National Optical Care (NOC), founded by 2018 Australian Young Entrepreneur of the Year award winner Tomas Steenackers, has expanded its Queensland portfolio with three optometry practice acquisitions as it aims to significantly grow its national footprint by the end of the year.
The optometry rollup saw three practices join during September, bringing the total number of practices in its portfolio to 33 located across New South Wales, Queensland, Victoria, the Australian Capital Territory and Tasmania.
In September, the group welcomed Dickens & Herd Optometrists in Brisbane, Options Eyecare in Noosaville and Richard Watt Optometrist in Hervey Bay. The practices are expected to collectively contribute $5.6 million in annual revenue.
Founded by Steenackers, who also started vet rollup National Veterinary Care (NVC) which was sold for $250 million in 2020, NOC has been actively seeking to grow its portfolio since it entered the industry late last year.
Speaking to Business News Australia, Steenackers said he was aiming to grow the NOC practice portfolio to 45 optometrists by the end of December - a process that is accelerating now that COVID-19 restrictions are easing nationally.
“Now that everything’s opening up we’re just going to turbocharge the effort,” Steenackers said.
“So we’re hoping by the end of December we’ll have settled everything and will be a group of 45 practices across Australia, which is a good achievement within a year and a month of operating a business.”

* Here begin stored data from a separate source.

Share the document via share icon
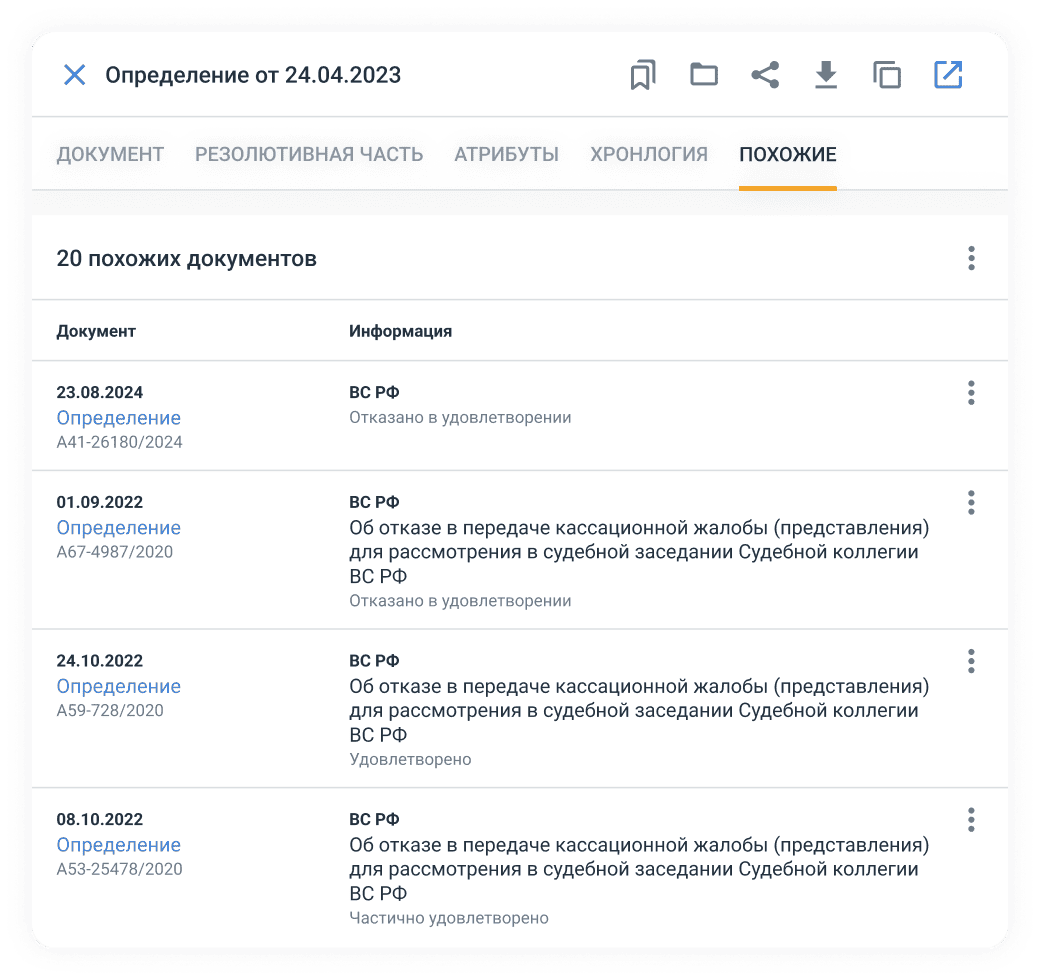 [765, 75]
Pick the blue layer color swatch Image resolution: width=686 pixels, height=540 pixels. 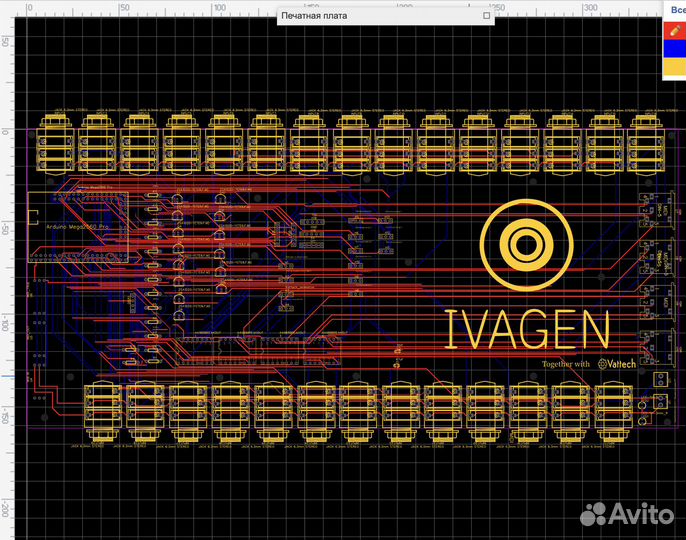coord(674,49)
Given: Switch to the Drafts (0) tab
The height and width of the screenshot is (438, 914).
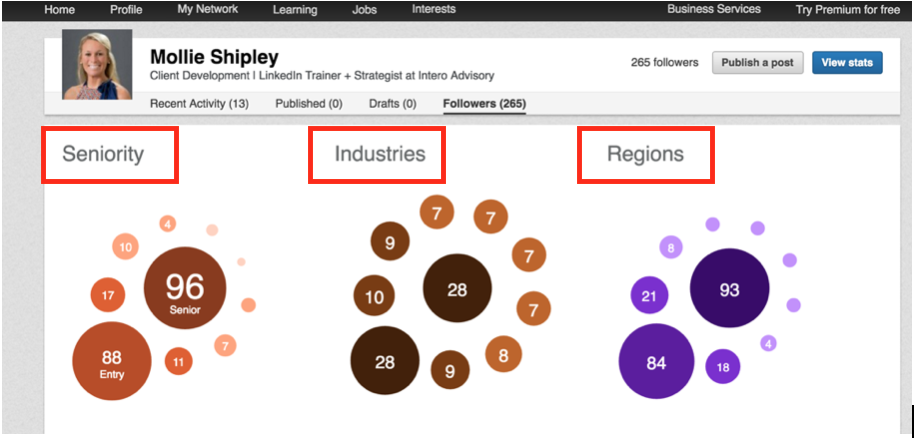Looking at the screenshot, I should (393, 104).
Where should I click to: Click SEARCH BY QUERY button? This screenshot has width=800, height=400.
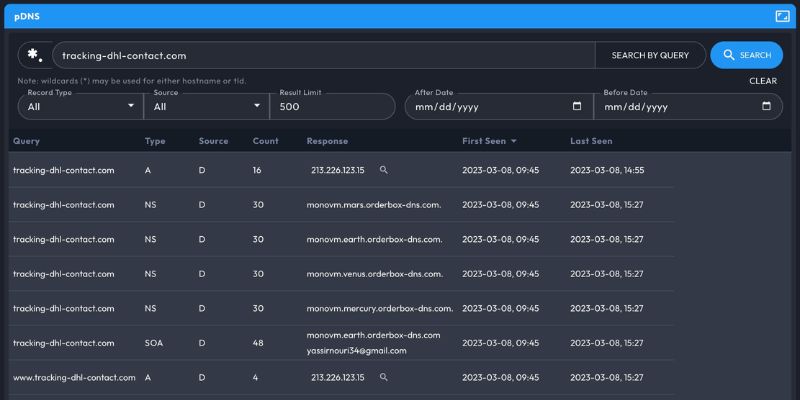tap(650, 55)
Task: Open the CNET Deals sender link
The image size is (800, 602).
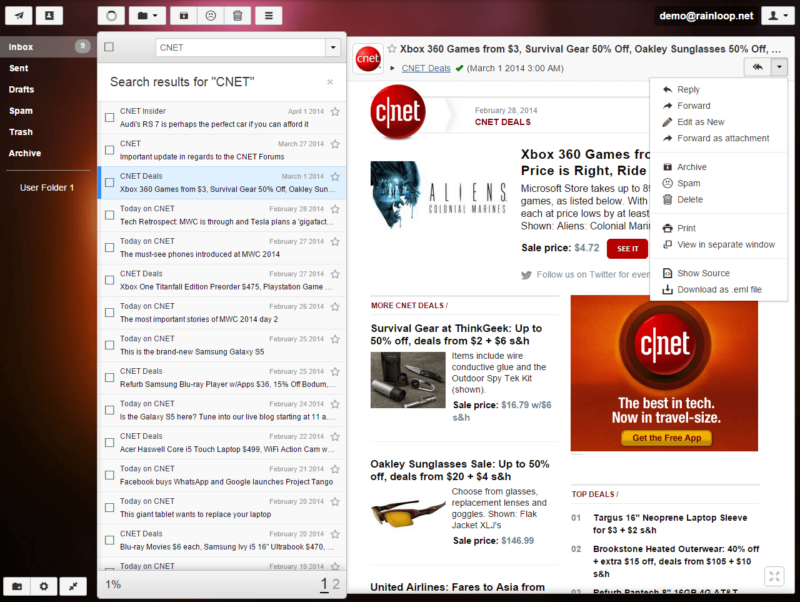Action: pyautogui.click(x=417, y=70)

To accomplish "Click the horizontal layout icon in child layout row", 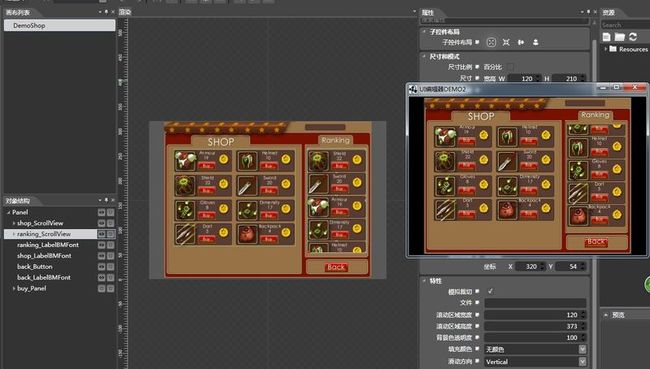I will 521,42.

In total, NOC estimates that once the acquisitions are all completed by the end of the year, combined with the most recent purchases in QLD, the company will be adding an additional $23 million of annualised revenue.
Steenackers said NOC’s model was similar to the NVC play - growth by acquisition.
Before the NVC take over, the veterinary rollup had established itself not just in Australia, but New Zealand too. This is something the serial entrepreneur wants to achieve with NOC, but noted a solid base was first required before rapid expansion was on the cards.
“We want to set up the base properly, so probably get to about 50 or 60 practices, and then we’ll be okay to move sideways to New Zealand and start developing a value proposition there,” he said.
“We don’t want to move to New Zealand too quickly because our value proposition is about support to the practice, so we need to make sure our systems are perfect.”
The support NOC gives to optometrists is everything, according to the company’s founder, who says the rollup model gives practice owners time to focus on patient care, rather than administrative tasks like payroll and paperwork.
“It’s all about systems and people. If you look after the people well and support them well they will do a brilliant job,” Steenackers said.
“We try to honour their branding and what they’ve done for the last years, but also give the owners and the team a lot of operational support so they can go back to focusing on the patients rather than doing admin work, payroll, accounts payable, dealing with suppliers - most of the people don’t really enjoy that.
“They enjoy patient interaction and fixing the problems and improving patient care.”